We have had two letters from Yamani.5 I told them that we couldn’t operate under pressure.
I get the impression they are blinking.
Colby: Yes, they are looking for ways to get us oil.
Schlesinger: They are turning up the screws on Aramco.
Rush: I don’t know how it could be done without being found out.
Colby: If it was antitrust, they could keep it quiet. The oil companies don’t have the incentive.
Kissinger: They seem to be looking for a way out. They told me if they could have announced the six-point deal, they could have lifted the embargo.
The opening of negotiations might do it.
Rush: If we could get a withdrawal to the passes…

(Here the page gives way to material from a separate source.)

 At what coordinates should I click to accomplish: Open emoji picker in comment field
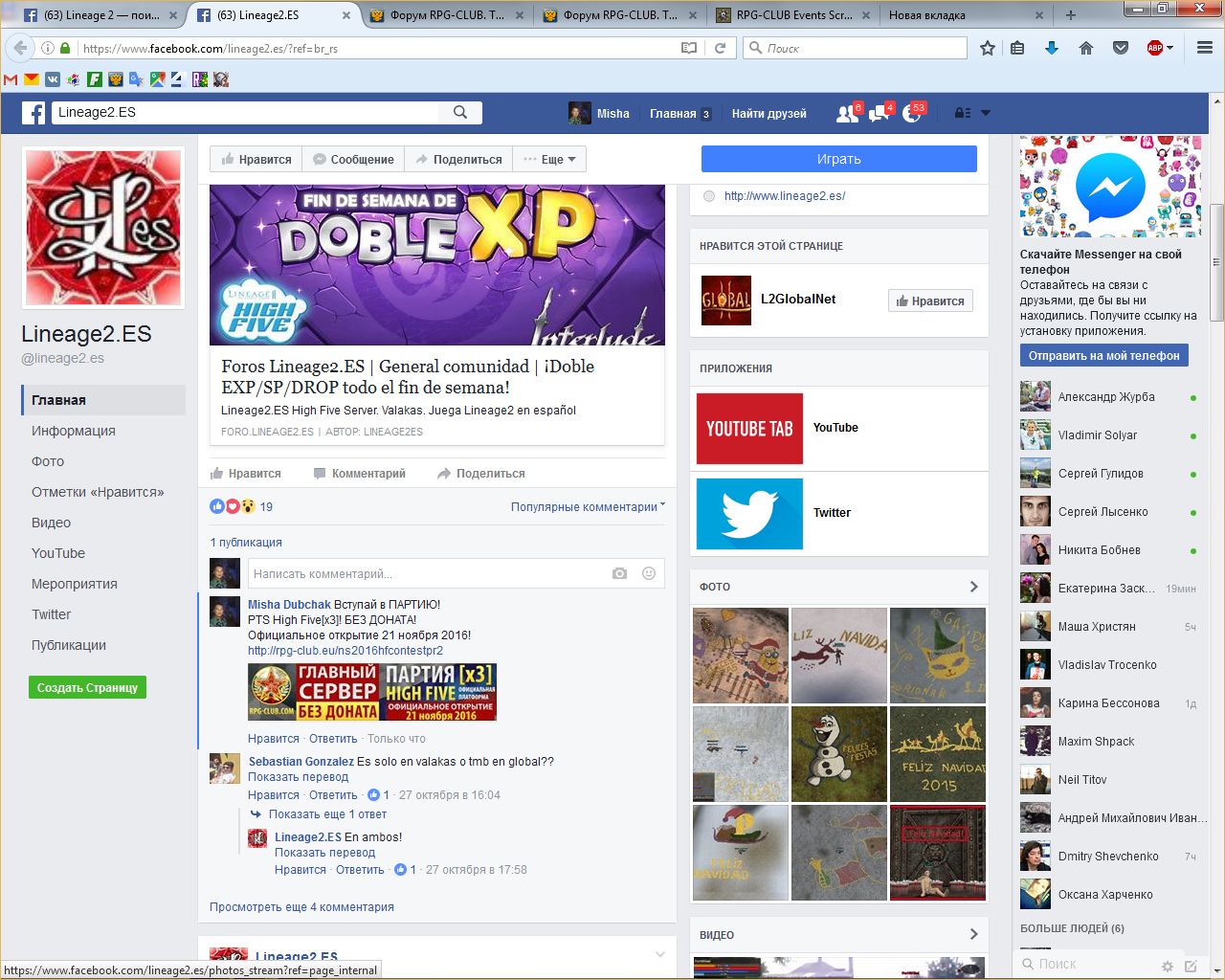(648, 573)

Kissinger: Ken, we can’t yield to blackmail. We can’t tie ourselves to any scheme. We have to show our muscle now or the Russians will take extreme positions and drive us right out of the Middle East.
We will have to pressure Israel, but if it looks like we do it under pressure, we won’t even get credit for it. We must pressure Israel, but at the right time; don’t nickle them on petty issues.
I was impressed with Sadat. He showed statesmanship. I told him if he insisted on the 22 October line, he could get it, but with great agony and it would stop there. The same agony later would get us something more.
I think he doesn’t like the Soviet Union.
An announcement of the Conference has a 50–50 chance of getting action on the oil.
If I support 242, that will get us something.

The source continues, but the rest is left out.